**TEKS DOKUMEN:**
——————————
Menikmat Sebujit di Perbatasan Dua Negara

Saatnya menuju dusun Hlu Buei, desa Sebujit, kecamatan Siding, Kabupaten Bengkayang, Kalimantan Barat. Pukul delapan pagi perjalanan kami dimulai dari Pontianak menuju Bengkayang. Kecepatan kendaraan 80-100 km/jam. Jalan yang cukup mulus membuat kami lebih gampang melewatinya.


Menikmati budaya yang beragam di Indonesia sebagai bentuk perayaan Ke-bhineka tunggal ika-an menjadi kebanggaan dan sebagai bentuk kecintaan terhadap bangsa dan negara. Indonesia memiliki banyak suku bangsa dan budaya yang tersebar diberbagai pulau. Semuanya mempunyai ciri khas dan tentu saja menarik untuk dilihat dan dinikmati. Saya sendiri berusaha untuk datang dan menikmati pada saat ada perayaan. Pasti seru karena banyak sekali hal unik muncul.
——————————
**DATA PENDUKUNG:**
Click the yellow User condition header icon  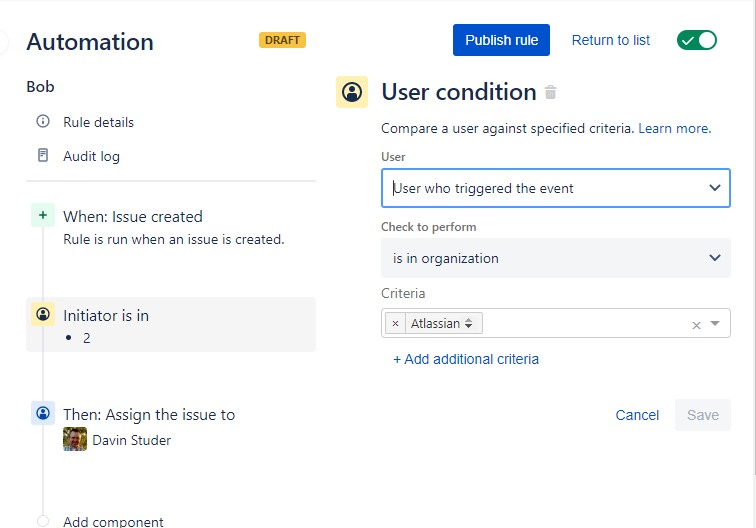[x=352, y=92]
——————————
**LATIHAN:**
1. Terjemahkan ke dalam bahasa Inggris kalimat "Indonesia memiliki banyak suku bangsa dan budaya yang tersebar diberbagai pulau." dari teks tentang perjalanan ke Sebujit.
2. Ulangi tanpa perubahan bagian teks tentang perjalanan ke Sebujit, mulai dari kata-kata yang memuat "Menikmat Sebujit di" sampai penutupnya pada "hal unik muncul.".
3. Teruskan teks tentang perjalanan ke Sebujit sesudah kalimat terakhirnya.

**JAWABAN:**
1. Indonesia has many ethnic groups and cultures spread across various islands.

2.
Menikmat Sebujit di Perbatasan Dua Negara

Saatnya menuju dusun Hlu Buei, desa Sebujit, kecamatan Siding, Kabupaten Bengkayang, Kalimantan Barat. Pukul delapan pagi perjalanan kami dimulai dari Pontianak menuju Bengkayang. Kecepatan kendaraan 80-100 km/jam. Jalan yang cukup mulus membuat kami lebih gampang melewatinya.


Menikmati budaya yang beragam di Indonesia sebagai bentuk perayaan Ke-bhineka tunggal ika-an menjadi kebanggaan dan sebagai bentuk kecintaan terhadap bangsa dan negara. Indonesia memiliki banyak suku bangsa dan budaya yang tersebar diberbagai pulau. Semuanya mempunyai ciri khas dan tentu saja menarik untuk dilihat dan dinikmati. Saya sendiri berusaha untuk datang dan menikmati pada saat ada perayaan. Pasti seru karena banyak sekali hal unik muncul.

3.
Perjalanan Menuju Sebujit
Perjalanan Menuju Sebujit
Mari kita ubah sedikit pandangan mengenai jalan-jalan yang terlalu identik dengan berbelanja dan berfoto saja. Ada banyak hal yang menarik di Indonesia yang bisa dinikmati. Pernahkan kita mencoba melihat kebudayaan Indonesia yang sangat indah dan beragam hingga mampu menarik wisatawan mancanegara datang menikmati budaya kita. Bahkan saking cintanya mereka memilih tinggal di Indonesia. Harusnya sebagai warga indonesia kita jangan sampai kalah dengan wisatawan mancanegara dong. Jangan sampai pariwisata kita dikenal di dunia tapi saat ditanyakan langsung kepada kita yang notabenenya orang Indonesia malah tidak tahu.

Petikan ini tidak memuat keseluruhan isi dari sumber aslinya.